Text provided =

--*--

This adds an explicit type parameter to the gep instruction so that when the
first parameter becomes an opaque pointer type, the type to gep through is
still available to the instructions.
* This doesn't modify gep operators, only instructions (operators will be
handled separately)
* Textual IR changes only. Bitcode (including upgrade) and changing the
in-memory representation will be in separate changes.
* geps of vectors are transformed as:
getelementptr <4 x float*> %x, ...
->getelementptr float, <4 x float*> %x, ...
Then, once the opaque pointer type is introduced, this will ultimately look
like:
getelementptr float, <4 x ptr> %x
with the unambiguous interpretation that it is a vector of pointers to float.
* address spaces remain on the pointer, not the type:
getelementptr float addrspace(1)* %x
->getelementptr float, float addrspace(1)* %x
Then, eventually:
getelementptr float, ptr addrspace(1) %x
Importantly, the massive amount of test case churn has been automated by
same crappy python code. I had to manually update a few test cases that
wouldn't fit the script's model (r228970,r229196,r229197,r229198). The
python script just massages stdin and writes the result to stdout, I
then wrapped that in a shell script to handle replacing files, then
using the usual find+xargs to migrate all the files.
update.py:
import fileinput
import sys
import re
ibrep = re.compile(r"(^.*?[^%\w]getelementptr inbounds )(((?:<\d* x )?)(.*?)(| addrspace\(\d\)) *\*(|>)(?:$| *(?:%|@|null|undef|blockaddress|getelementptr|addrspacecast|bitcast|inttoptr|\[\[[a-zA-Z]|\{\{).*$))")
normrep = re.compile( r"(^.*?[^%\w]getelementptr )(((?:<\d* x )?)(.*?)(| addrspace\(\d\)) *\*(|>)(?:$| *(?:%|@|null|undef|blockaddress|getelementptr|addrspacecast|bitcast|inttoptr|\[\[[a-zA-Z]|\{\{).*$))")

--*--

Written problem 1 = Starting at the first row and ending at the row containing "coord(476,990)", rewrite the rows with "Litecoin" changed to "Bitcoin" and everything else kept the same, leaving out the pictures.
The text and the rows below it have nothing to do with each other.

--*--

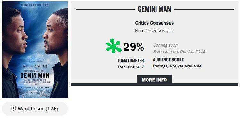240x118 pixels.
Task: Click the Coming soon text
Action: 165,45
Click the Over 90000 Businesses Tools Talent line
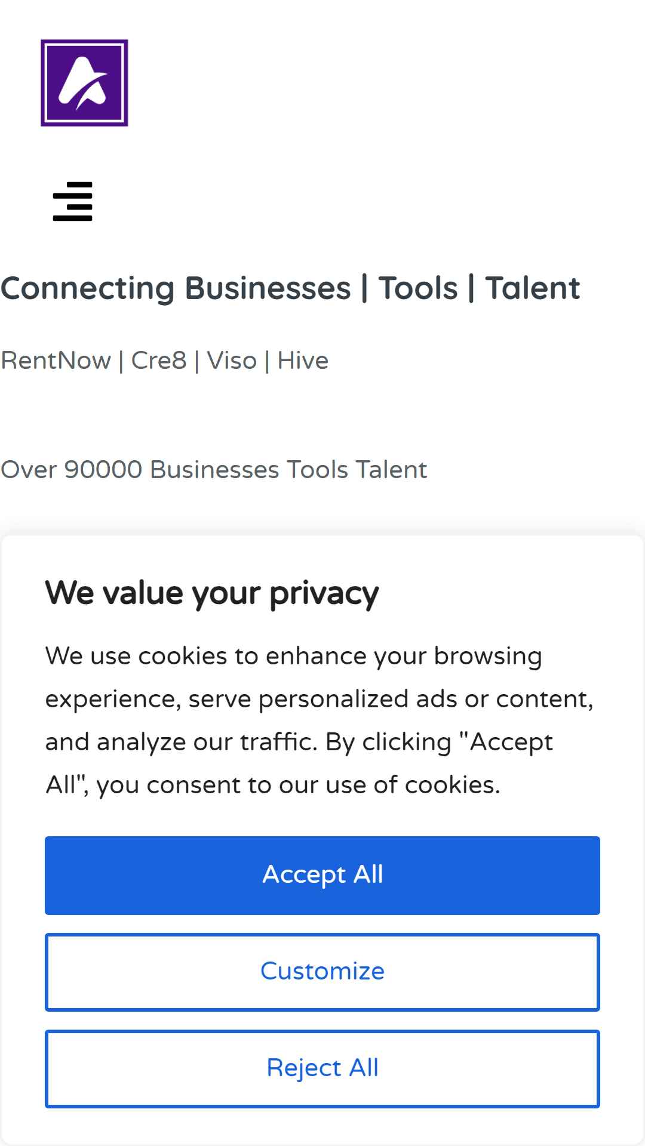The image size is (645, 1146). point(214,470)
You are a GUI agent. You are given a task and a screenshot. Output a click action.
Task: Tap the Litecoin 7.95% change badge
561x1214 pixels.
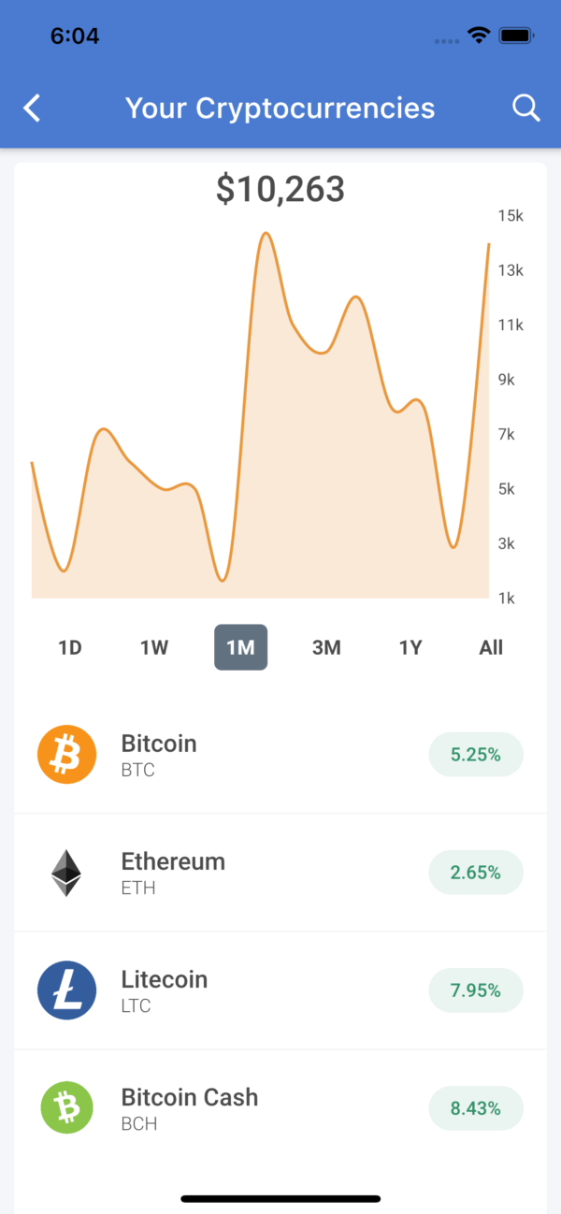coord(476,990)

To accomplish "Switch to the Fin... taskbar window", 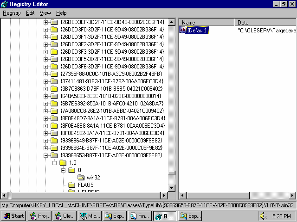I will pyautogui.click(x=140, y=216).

--*--

Written problem 2 = Carry on the text about adding an explicit type parameter to the getelementptr instruction from the point where it stops.

Exercise answer 1 =
240x118 pixels.
Task: Click the Coming soon text
Action: 165,45
Click the Over 90000 Businesses Tools Talent line
The image size is (645, 1146). point(214,470)
You are a GUI agent. You are given a task and a screenshot. Output a click action.
Task: Tap the Bitcoin 7.95% change badge
561x1214 pixels.
coord(476,990)

Exercise answer 2 =
def conv(match, line):
if not match:
return line
line = match.groups()[0]
if len(match.groups()[5]) == 0:
line += match.groups()[2]
line += match.groups()[3]
line += ", "
line += match.groups()[1]
line += "\n"
return line
for line in sys.stdin:
if line.find("getelementptr ") == line.find("getelementptr inbounds"):
if line.find("getelementptr inbounds") != line.find("getelementptr inbounds ("):
line = conv(re.match(ibrep, line), line)
elif line.find("getelementptr ") != line.find("getelementptr ("):
line = conv(re.match(normrep, line), line)
sys.stdout.write(line)
apply.sh:
for name in "$@"
do
python3 `dirname "$0"`/update.py < "$name" > "$name.tmp" && mv "$name.tmp" "$name"
rm -f "$name.tmp"
done
The actual commands:
From llvm/src:
find test/ -name *.ll | xargs ./apply.sh
From llvm/src/tools/clang:
find test/ -name *.mm -o -name *.m -o -name *.cpp -o -name *.c | xargs -I '{}' ../../apply.sh "{}"
From llvm/src/tools/polly:
find test/ -name *.ll | xargs ./apply.sh
After that, check-all (with llvm, clang, clang-tools-extra, lld,
compiler-rt, and polly all checked out).
The extra 'rm' in the apply.sh script is due to a few files in clang's test
suite using interesting unicode stuff that my python script was throwing
exceptions on. None of those files needed to be migrated, so it seemed
sufficient to ignore those cases.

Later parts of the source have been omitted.